I was one of the people in full panic mode when cauliflower prices skyrocketed last winter. I love this humble vegetable and serve it often. While my husband is also a big fan, our kids are definitely not. I’ve tried lots of different recipes over the years and this is the first one that had them reaching for seconds….and thirds. Of course, the fact that I didn’t tell them the pizza crust was made with cauliflower may have had something to do with it. They loved these pizza sticks and I loved that they were enjoying something nutritious. Did you know cauliflower is packed with tons of Vitamin C, antioxidants and lots more goodness? All the more reason to get a little sneaky the next time you want to serve up pizza sticks.
Preheat oven to 425F. Line a baking sheet with parchment paper and set aside.

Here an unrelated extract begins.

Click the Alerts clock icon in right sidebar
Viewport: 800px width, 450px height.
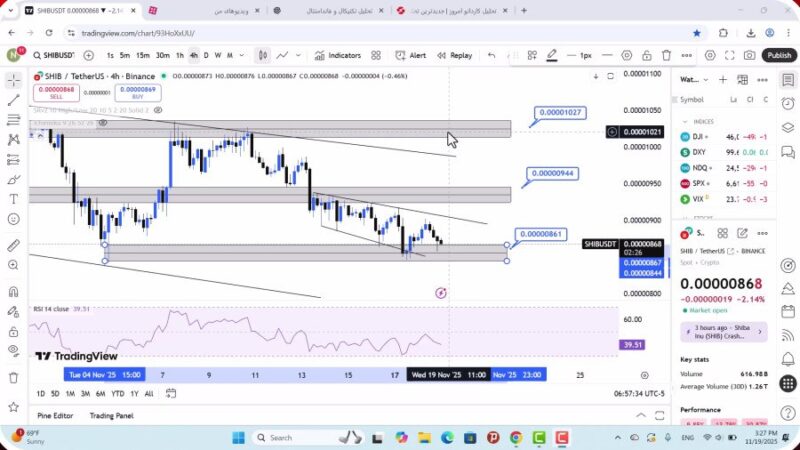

Chop approximately 3/4 of the head of cauliflower into florets about one inch in size. Put them into a food processor and pulse until cauliflower resembles grains of rice. Alternatively, chop very finely by hand with a large, sharp knife. Measure out 3 cups of 'riced' cauliflower; prepare more as needed to reach the 3 cup mark.
Put the riced cauliflower in a microwavable container and cover with a lid or plate. Microwave on high for 5 minutes, stirring once during cooking time.
Place the cooked cauliflower in a large bowl and add the beaten eggs, oregano, garlic, salt, pepper and 1 1/3 cups of the grated mozzarella. Mix together until well blended.
Turn the mixture out onto the parchment-lined sheet, shaping into a rectangle approximately 8 x 10 inches and about 1/2 inch thick.
Bake the crust for about 20 minutes; it should be golden brown.
Remove from oven. Brush with pizza sauce and sprinkle with remaining mozzarella cheese.
Return tray to the oven for another 5 minutes or until cheese has melted.
Slice into 12 sticks and serve warm.